## Task goal
State how many lines in the listing below contain the word "section", and write nothing else.

*** Opening Record extracts ***

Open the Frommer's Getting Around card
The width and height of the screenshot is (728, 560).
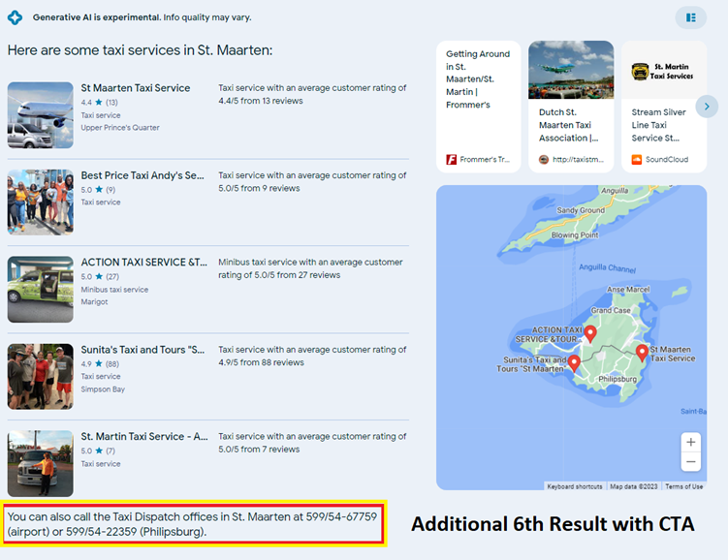[x=478, y=106]
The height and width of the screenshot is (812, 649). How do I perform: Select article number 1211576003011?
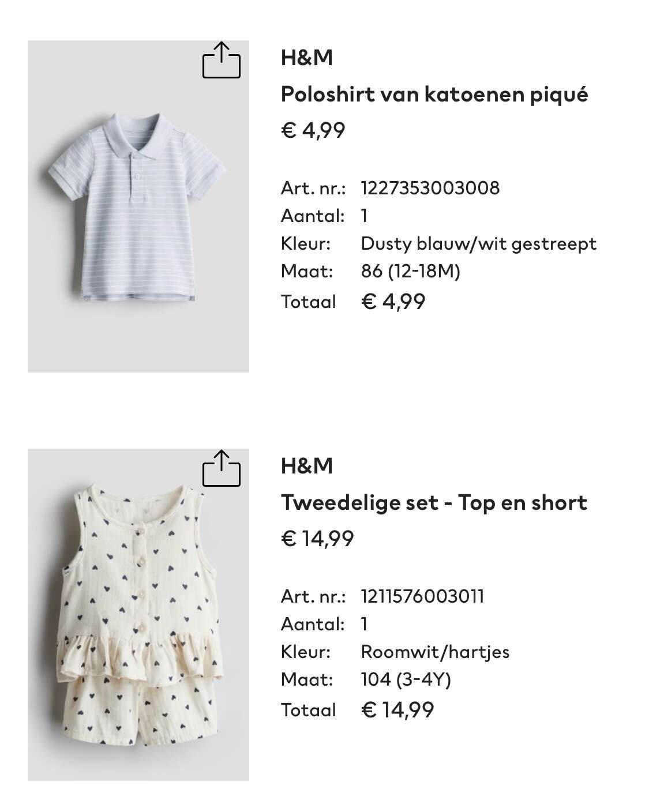point(423,596)
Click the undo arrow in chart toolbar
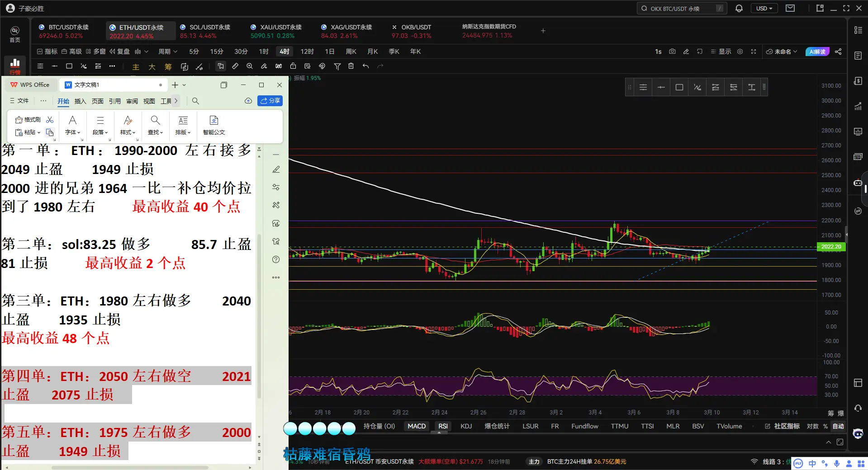868x470 pixels. [365, 66]
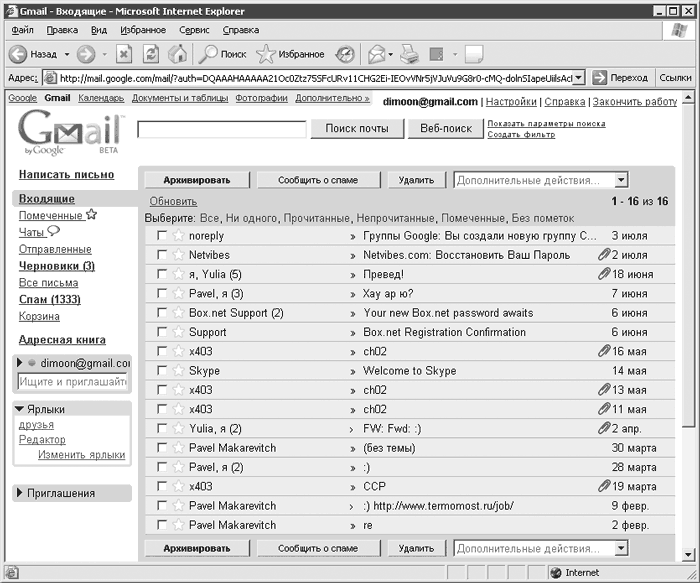Viewport: 700px width, 583px height.
Task: Select checkbox for Netvibes message
Action: point(162,255)
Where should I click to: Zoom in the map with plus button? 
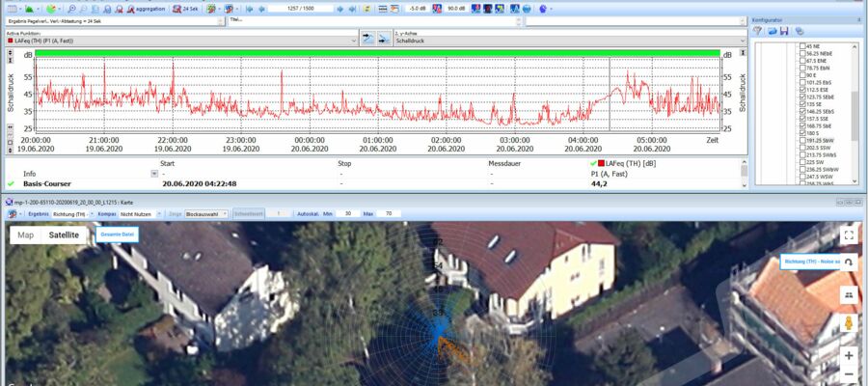pos(849,355)
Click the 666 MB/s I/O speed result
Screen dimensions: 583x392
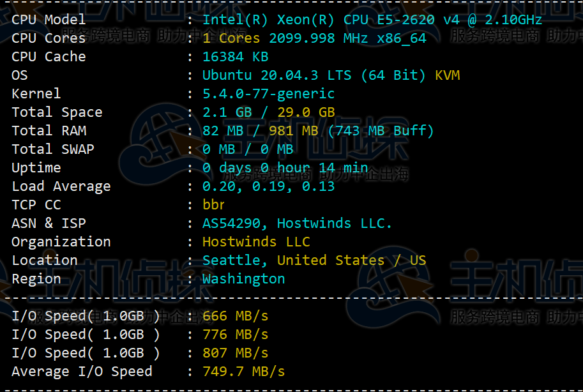point(235,316)
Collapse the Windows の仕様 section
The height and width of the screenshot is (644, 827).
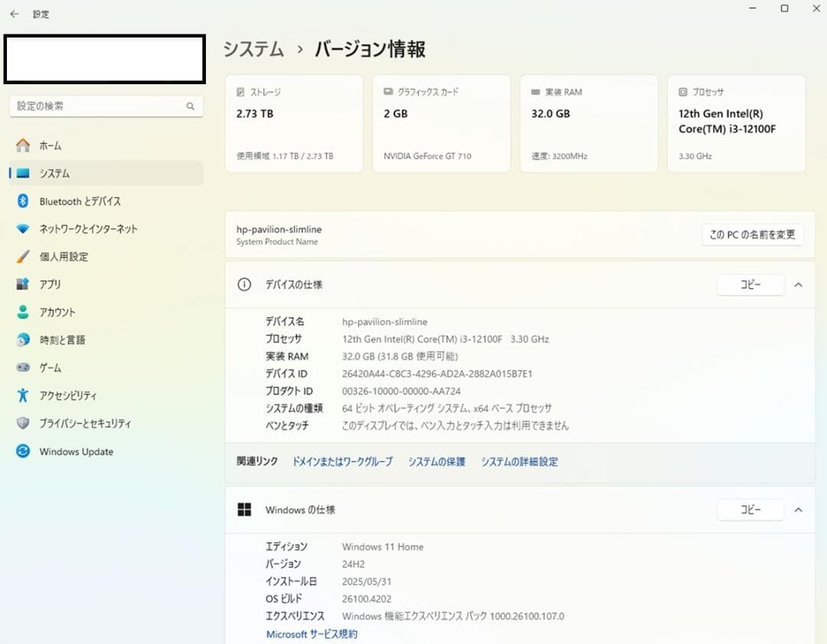click(799, 509)
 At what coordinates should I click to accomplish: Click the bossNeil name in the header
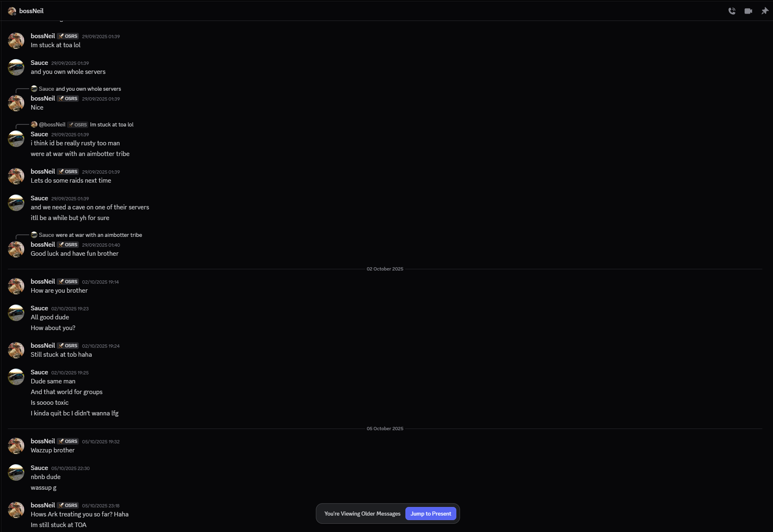(x=31, y=11)
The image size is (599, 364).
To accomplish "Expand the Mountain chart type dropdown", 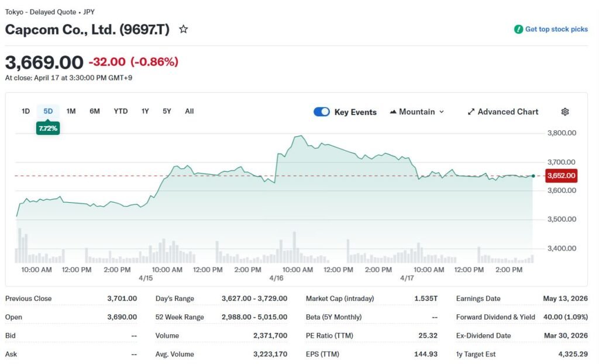I will 441,112.
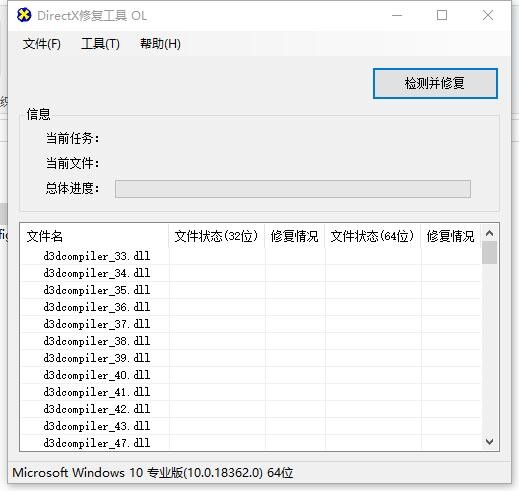Maximize the DirectX repair tool window
The height and width of the screenshot is (491, 519).
tap(442, 15)
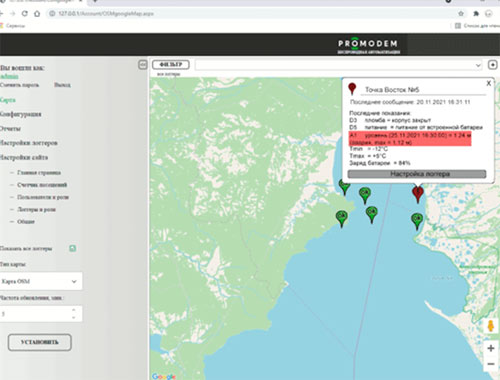
Task: Click the plus icon next to the filter bar
Action: click(493, 65)
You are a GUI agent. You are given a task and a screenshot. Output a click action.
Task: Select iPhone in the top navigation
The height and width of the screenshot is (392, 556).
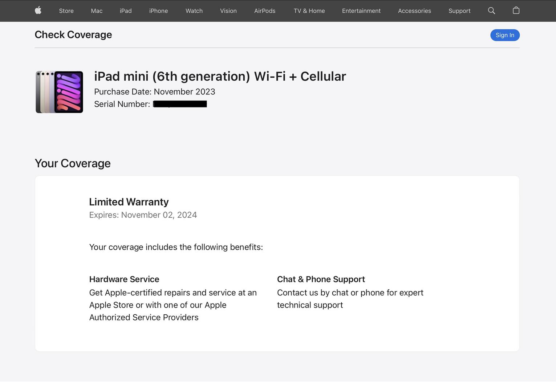159,11
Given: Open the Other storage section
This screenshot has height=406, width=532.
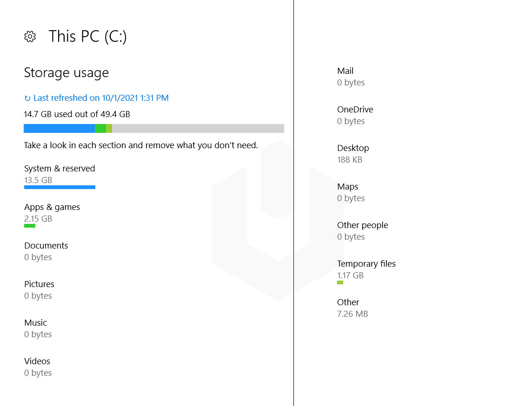Looking at the screenshot, I should tap(348, 302).
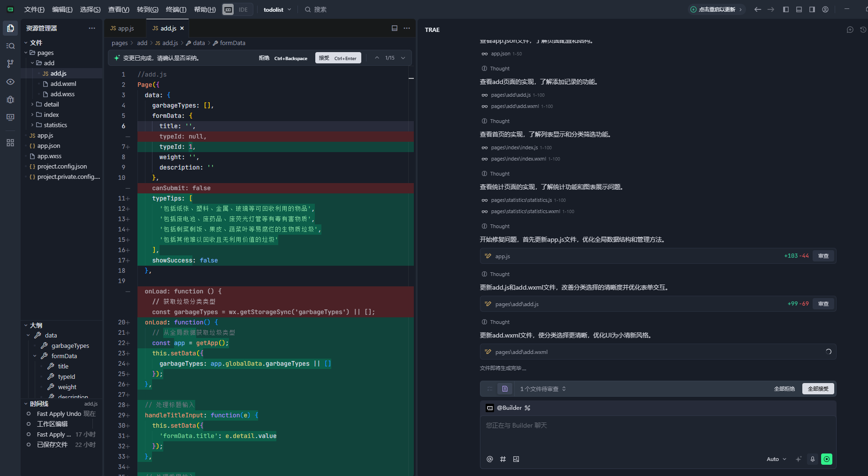Switch to IDE mode in top toggle
This screenshot has width=868, height=476.
coord(243,9)
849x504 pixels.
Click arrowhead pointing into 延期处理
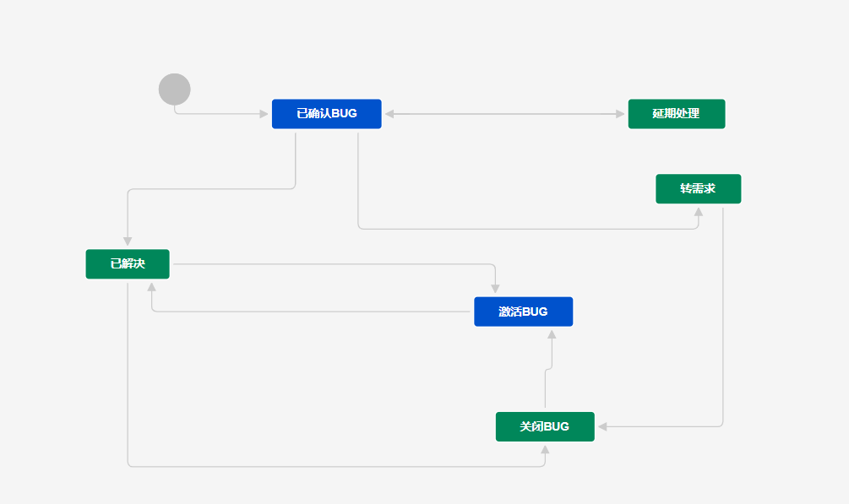(x=621, y=114)
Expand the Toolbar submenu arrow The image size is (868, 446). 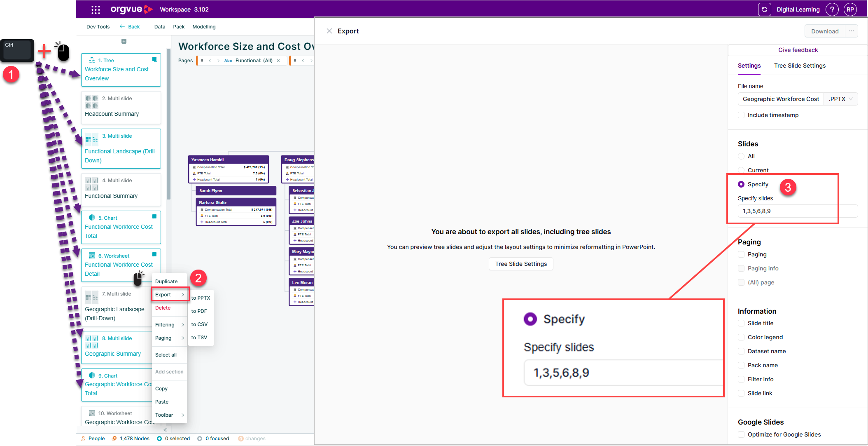pos(183,415)
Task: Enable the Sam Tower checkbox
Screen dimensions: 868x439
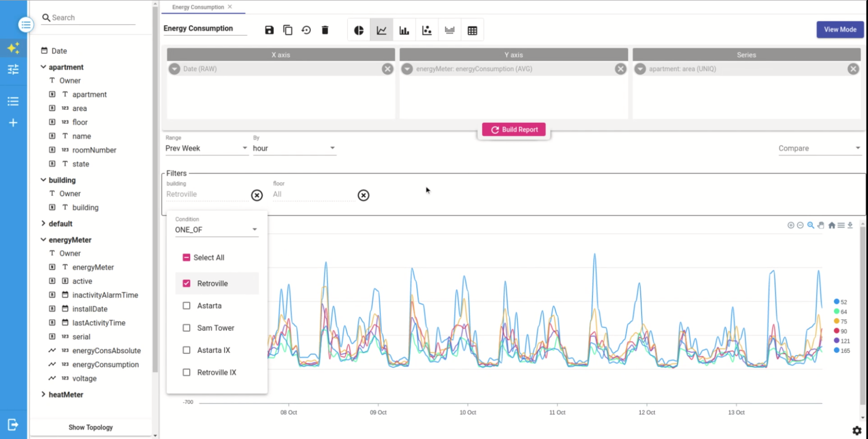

*** Closing Record extracts ***

## Exercise response
2